*** Opening DATA ***

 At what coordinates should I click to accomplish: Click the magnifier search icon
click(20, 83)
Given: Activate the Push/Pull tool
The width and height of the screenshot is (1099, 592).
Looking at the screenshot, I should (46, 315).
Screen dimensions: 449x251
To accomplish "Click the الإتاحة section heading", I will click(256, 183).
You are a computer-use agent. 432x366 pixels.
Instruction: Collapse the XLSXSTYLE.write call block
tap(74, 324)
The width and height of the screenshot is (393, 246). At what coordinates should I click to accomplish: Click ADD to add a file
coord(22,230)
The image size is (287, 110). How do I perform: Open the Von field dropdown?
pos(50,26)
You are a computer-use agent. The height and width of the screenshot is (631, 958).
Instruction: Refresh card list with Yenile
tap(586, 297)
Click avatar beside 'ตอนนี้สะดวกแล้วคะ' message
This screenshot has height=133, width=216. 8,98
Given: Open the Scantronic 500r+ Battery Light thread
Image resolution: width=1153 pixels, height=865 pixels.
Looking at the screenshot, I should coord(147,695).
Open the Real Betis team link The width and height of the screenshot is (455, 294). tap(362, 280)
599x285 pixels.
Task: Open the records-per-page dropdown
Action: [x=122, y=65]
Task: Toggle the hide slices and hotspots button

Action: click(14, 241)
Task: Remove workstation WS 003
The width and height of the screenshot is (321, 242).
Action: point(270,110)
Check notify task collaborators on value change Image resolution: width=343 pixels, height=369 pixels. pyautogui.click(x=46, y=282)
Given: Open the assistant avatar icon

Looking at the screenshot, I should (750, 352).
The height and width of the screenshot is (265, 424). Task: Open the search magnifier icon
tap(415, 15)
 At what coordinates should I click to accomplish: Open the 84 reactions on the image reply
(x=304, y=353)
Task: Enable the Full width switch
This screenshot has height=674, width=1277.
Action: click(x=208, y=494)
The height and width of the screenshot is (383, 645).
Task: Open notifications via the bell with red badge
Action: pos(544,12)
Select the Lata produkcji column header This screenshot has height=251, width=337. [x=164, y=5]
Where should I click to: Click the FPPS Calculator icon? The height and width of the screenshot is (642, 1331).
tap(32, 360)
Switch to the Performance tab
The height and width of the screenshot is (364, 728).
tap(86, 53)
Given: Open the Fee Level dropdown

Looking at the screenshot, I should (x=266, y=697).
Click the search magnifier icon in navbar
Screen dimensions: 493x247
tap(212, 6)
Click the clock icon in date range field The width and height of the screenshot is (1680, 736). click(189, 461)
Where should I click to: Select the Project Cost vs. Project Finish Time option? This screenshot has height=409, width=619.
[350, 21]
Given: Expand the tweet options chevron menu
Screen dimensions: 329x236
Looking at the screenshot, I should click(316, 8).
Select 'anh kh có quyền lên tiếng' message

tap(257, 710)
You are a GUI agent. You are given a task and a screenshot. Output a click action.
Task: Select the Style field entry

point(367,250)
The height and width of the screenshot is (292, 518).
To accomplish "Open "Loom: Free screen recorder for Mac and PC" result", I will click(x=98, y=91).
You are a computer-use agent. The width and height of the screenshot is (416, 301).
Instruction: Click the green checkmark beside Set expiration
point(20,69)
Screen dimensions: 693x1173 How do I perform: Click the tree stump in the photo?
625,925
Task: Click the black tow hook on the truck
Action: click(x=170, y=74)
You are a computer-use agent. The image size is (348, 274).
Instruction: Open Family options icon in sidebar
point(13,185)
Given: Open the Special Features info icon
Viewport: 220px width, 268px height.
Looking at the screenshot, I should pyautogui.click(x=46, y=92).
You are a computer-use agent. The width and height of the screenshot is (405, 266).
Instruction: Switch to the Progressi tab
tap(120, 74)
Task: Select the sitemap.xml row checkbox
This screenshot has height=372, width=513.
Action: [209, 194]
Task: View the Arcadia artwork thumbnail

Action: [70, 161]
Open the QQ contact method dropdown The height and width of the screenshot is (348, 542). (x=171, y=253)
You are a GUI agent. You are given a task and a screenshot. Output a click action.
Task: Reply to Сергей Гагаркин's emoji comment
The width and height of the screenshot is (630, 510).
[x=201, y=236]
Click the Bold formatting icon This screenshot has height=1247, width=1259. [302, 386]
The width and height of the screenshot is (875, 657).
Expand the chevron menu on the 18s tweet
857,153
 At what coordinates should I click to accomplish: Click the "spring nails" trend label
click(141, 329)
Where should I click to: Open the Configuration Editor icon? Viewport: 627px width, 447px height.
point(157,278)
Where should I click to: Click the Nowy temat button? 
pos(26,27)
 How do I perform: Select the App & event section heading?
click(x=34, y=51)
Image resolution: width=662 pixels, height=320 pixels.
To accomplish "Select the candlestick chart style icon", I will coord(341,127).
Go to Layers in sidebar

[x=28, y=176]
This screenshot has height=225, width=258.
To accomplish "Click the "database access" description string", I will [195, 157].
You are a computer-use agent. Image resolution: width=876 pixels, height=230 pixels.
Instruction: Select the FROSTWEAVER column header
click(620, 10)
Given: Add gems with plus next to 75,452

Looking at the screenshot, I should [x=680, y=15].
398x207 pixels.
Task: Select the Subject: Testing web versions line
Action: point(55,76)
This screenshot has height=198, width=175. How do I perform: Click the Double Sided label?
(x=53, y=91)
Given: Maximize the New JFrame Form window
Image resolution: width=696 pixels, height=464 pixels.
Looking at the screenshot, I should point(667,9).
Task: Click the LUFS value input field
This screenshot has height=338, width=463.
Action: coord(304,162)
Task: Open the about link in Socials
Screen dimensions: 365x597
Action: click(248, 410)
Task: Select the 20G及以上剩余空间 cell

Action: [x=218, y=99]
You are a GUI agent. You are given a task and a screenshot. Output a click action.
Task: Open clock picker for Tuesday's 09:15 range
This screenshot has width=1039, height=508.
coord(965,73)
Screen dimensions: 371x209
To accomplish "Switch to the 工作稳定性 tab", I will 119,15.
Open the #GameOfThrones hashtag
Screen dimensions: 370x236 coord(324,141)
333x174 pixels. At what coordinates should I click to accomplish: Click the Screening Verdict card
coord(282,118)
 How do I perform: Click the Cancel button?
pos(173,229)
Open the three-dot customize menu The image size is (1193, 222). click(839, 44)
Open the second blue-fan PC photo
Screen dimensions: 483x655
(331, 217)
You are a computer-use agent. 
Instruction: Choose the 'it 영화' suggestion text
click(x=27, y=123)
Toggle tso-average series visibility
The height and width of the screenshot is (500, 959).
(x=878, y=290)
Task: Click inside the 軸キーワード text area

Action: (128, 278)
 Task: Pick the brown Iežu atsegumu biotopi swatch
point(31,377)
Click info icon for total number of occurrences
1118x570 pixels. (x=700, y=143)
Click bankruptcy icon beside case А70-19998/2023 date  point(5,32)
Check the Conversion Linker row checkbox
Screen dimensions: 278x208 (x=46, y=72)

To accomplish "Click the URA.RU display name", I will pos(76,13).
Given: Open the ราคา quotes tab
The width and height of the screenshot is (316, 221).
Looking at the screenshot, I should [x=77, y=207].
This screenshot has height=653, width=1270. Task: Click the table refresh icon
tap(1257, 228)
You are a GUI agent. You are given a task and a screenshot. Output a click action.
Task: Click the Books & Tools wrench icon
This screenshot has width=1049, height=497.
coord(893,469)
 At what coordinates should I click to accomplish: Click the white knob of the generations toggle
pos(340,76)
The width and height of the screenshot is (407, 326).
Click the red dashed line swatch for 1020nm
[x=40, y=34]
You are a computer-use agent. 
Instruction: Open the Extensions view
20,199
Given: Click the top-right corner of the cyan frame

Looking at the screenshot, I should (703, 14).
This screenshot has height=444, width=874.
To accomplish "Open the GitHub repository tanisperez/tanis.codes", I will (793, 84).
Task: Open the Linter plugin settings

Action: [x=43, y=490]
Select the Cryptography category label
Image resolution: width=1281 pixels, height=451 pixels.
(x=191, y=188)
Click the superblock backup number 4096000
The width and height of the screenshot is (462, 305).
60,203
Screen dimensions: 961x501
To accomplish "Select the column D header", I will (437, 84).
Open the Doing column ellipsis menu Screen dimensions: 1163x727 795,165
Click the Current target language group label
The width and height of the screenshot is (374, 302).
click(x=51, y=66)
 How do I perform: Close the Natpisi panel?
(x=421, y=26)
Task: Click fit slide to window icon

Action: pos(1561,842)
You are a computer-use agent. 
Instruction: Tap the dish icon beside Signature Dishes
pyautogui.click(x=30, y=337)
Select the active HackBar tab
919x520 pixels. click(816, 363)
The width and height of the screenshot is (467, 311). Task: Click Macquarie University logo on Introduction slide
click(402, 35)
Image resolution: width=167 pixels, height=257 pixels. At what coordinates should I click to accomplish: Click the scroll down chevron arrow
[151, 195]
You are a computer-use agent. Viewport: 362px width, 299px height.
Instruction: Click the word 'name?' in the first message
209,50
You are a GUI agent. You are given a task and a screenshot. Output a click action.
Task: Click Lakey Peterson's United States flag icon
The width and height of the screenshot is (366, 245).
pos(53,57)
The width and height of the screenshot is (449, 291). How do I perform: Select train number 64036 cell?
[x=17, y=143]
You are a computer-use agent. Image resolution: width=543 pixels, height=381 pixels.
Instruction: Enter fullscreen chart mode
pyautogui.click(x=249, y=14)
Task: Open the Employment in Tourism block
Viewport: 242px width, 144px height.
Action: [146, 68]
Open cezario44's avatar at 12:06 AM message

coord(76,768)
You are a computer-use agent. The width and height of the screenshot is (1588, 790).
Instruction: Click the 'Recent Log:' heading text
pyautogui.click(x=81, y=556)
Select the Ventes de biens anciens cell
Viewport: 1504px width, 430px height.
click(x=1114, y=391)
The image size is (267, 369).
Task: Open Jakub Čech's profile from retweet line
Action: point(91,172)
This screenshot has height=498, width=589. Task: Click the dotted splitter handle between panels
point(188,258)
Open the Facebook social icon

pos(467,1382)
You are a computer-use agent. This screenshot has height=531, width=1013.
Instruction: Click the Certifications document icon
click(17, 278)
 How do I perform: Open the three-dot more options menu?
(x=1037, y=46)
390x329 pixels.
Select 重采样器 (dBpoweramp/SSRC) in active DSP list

*** Closing DATA ***

§ WHAT YOU NEED TO DO:
Show all lines from the data above in which the word "range" appears.

§ RESPONSE TO THE EXERCISE:
Click the clock icon in date range field The width and height of the screenshot is (1680, 736). click(189, 461)
Task: Open clock picker for Tuesday's 09:15 range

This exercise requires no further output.